An ongoing malvertising campaign is targeting IT administrators looking to download system utilities such as PuTTY (a free SSH and Telnet client) and FileZilla (a free cross-platform FTP application).
“We have reported this campaign to Google but no action has been taken yet,” , Malwarebytes researcher Jérôme Segura shared.
The campaign
Malicious ads served via Google, Bing, or other reputable websites deliver RATs, infostealers, loaders, and other malware that’s usually masquerading as legitimate software.
In this latest campaign, searching for “Putty” or FileZilla” on Google Search returns sponsored ads at the top of the search results, which point to cloaking pages, then to decoy sites if the server detects bot or crawler traffic or potential visits by security researchers.
The malicious ads pointing to cloaking domains (Source: Malwarebytes)
If the traffic looks like it’s coming from a potential victim, they are redirected to copycat sites impersonating the legitimate sites of those software projects. If the victim downloads the offered software they get Nitrogen malware instead.
“Nitrogen is used by threat actors to gain initial access to private networks, followed by data theft and the deployment of ransomware such as BlackCat/ALPHV,” Segura explains.
“The final step in this malvertising chain consists of downloading and running the malware payload. Nitrogen uses a technique known as DLL sideloading whereby a legitimate and signed executable launches a DLL.”
Malvertising: A continuing threat
Malvertising has become such a pervasive threat that new campaigns are getting flagged every day.

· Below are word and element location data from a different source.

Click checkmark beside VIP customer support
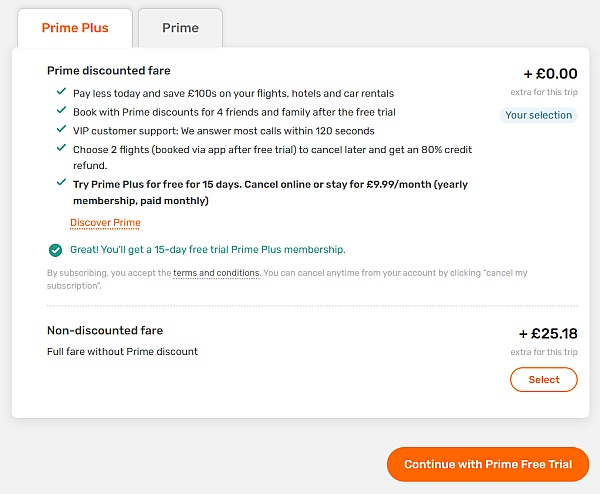The width and height of the screenshot is (600, 494). 61,129
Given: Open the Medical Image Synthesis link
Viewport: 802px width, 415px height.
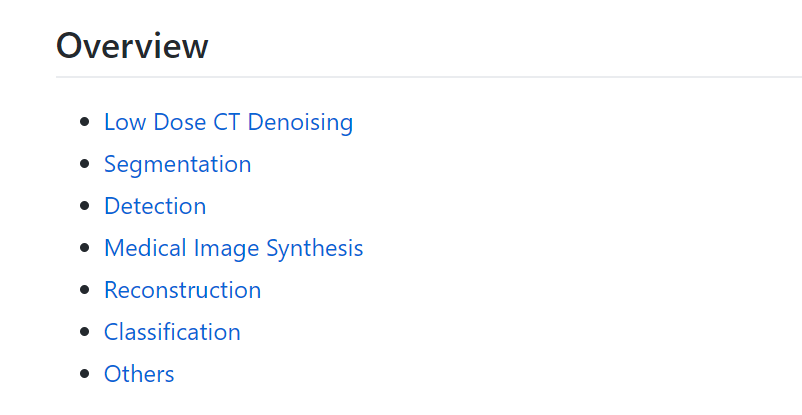Looking at the screenshot, I should (233, 248).
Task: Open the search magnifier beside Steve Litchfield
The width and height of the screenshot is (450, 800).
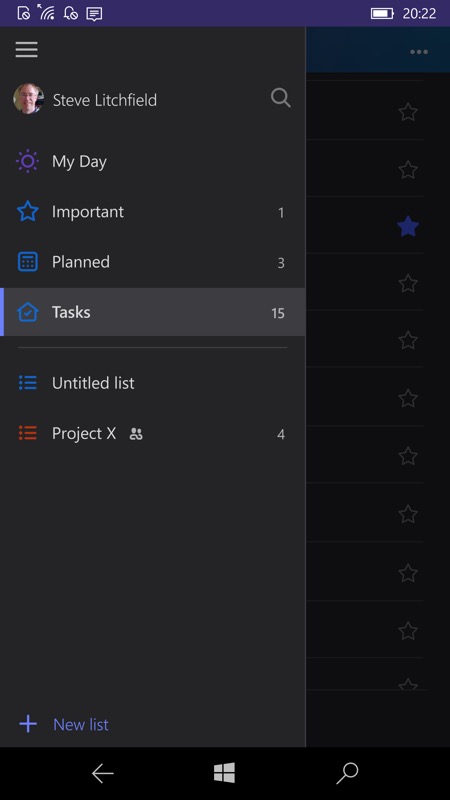Action: pyautogui.click(x=281, y=97)
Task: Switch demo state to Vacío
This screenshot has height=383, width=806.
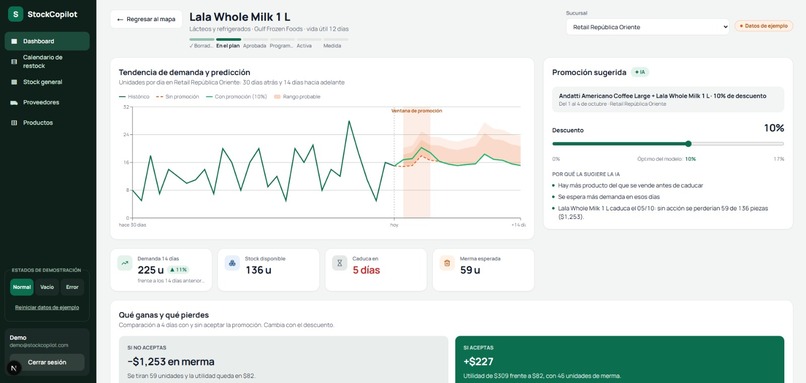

The fact that almost identical malvertising campaigns delivering Nitrogen to IT professionals have repeatedly been spotted in the past year or so is a testament to their efficacy, as well as search engines’ ineffectual response to the malvertising problem.
“While there are many phishing training simulations for email threats, we aren’t aware of similar trainings for malvertising. Yet, the threat has become prevalent enough to warrant better user education,” Segura pointed out.
“Endpoints can be protected from malicious ads via group policies that restrict traffic coming from the main and lesser known ad networks.”